→ Directives:
1) Decide whether each of these statements agrees with the article on the Cambodian theater piece: (a) the show has its U.S. premiere at the Paramount Center; (b) Khuon Det approached Lessac after seeing "Truth in Translation"; (c) the Khmer Rouge killed more than three million people. Answer yes or no for each, and quote the deciding words of the article.
2) Reproduce the passage of the article on the Cambodian theater piece that starts with "During the Khmer" and goes on through "two million people.".

→ Text to read:
A performance of "See You Yesterday." (Courtesy Jacqueline Lessac/Global Arts Corps)
A performance of "See You Yesterday." (Courtesy Jacqueline Lessac/Global Arts Corps)

During the Khmer Rouge genocide in Cambodia, the threat of violence and death permeated daily life. Leader Pol Pot’s brutal militia enforced new rules, expected unflinching allegiance and engaged in social engineering to create a master race, killing nearly two million people.

For a group of Cambodian performers whose elders survived the Khmer Rouge conflict, the past was shrouded in silence. To shatter that reticence, they developed theater piece “See You Yesterday" that harnesses their acrobatic and circus arts skills to physically embody their inherited trauma. The show, directed by Michael Lessac and produced by Global Arts Corps (GAC), premieres in the U.S. via ArtsEmerson at the Paramount Center on Thursday, May 16.

GAC's mission is to bring together performing artists from opposite sides of religious, cultural and racial conflicts. Back in 2012, Khuon Det, a Khmer Rouge survivor, artistic director and co-founder of Cambodian nonprofit Phare Ponleu Selpak (“The Brightness of the Arts”), asked Lessac to work with his students after seeing GAC’s touring production from South Africa, “Truth in Translation.” GAC was charged with bolstering the performers’ acting skills and with helping them dig deep to understand the genocide. Det wanted Lessac to help the young artists “develop, through their own circus techniques … a production that allows them to be able to interact with their elders again,” he explained.

→ Data entries:
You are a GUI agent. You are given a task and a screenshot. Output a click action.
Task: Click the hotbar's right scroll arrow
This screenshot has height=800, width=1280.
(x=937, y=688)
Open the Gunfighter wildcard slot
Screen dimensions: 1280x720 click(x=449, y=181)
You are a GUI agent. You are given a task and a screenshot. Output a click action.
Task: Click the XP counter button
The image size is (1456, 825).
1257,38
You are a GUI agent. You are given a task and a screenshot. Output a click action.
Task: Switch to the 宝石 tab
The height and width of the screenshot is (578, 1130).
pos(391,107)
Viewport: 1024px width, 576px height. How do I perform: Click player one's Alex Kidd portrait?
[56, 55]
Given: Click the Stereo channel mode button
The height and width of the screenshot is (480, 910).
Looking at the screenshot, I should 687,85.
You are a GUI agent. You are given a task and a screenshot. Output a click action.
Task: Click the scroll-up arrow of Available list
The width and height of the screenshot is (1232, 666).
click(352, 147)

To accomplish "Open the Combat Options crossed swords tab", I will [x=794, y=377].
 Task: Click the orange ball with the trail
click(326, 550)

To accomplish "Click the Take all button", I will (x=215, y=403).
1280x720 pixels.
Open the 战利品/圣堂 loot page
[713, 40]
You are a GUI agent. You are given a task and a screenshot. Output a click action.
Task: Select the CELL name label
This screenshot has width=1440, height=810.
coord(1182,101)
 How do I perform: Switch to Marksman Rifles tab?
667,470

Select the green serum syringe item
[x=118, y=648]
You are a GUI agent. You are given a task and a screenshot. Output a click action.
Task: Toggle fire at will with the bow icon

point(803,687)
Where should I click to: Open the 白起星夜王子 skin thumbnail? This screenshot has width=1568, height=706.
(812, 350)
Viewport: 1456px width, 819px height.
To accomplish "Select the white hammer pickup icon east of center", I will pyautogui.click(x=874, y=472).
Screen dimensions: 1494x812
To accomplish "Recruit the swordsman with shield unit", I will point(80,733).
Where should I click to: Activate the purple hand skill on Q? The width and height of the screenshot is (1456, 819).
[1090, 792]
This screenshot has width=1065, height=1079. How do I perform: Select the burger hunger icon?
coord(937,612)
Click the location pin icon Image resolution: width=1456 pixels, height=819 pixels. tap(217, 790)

→ Responses for each task:
1)
(a) Yes: "premieres in the U.S. via ArtsEmerson at the Paramount Center on Thursday, May 16"
(b) Yes: "asked Lessac to work with his students after seeing GAC’s touring production from South Africa, “Truth in Translation.”"
(c) No: "killing nearly two million people"

2)
During the Khmer Rouge genocide in Cambodia, the threat of violence and death permeated daily life. Leader Pol Pot’s brutal militia enforced new rules, expected unflinching allegiance and engaged in social engineering to create a master race, killing nearly two million people.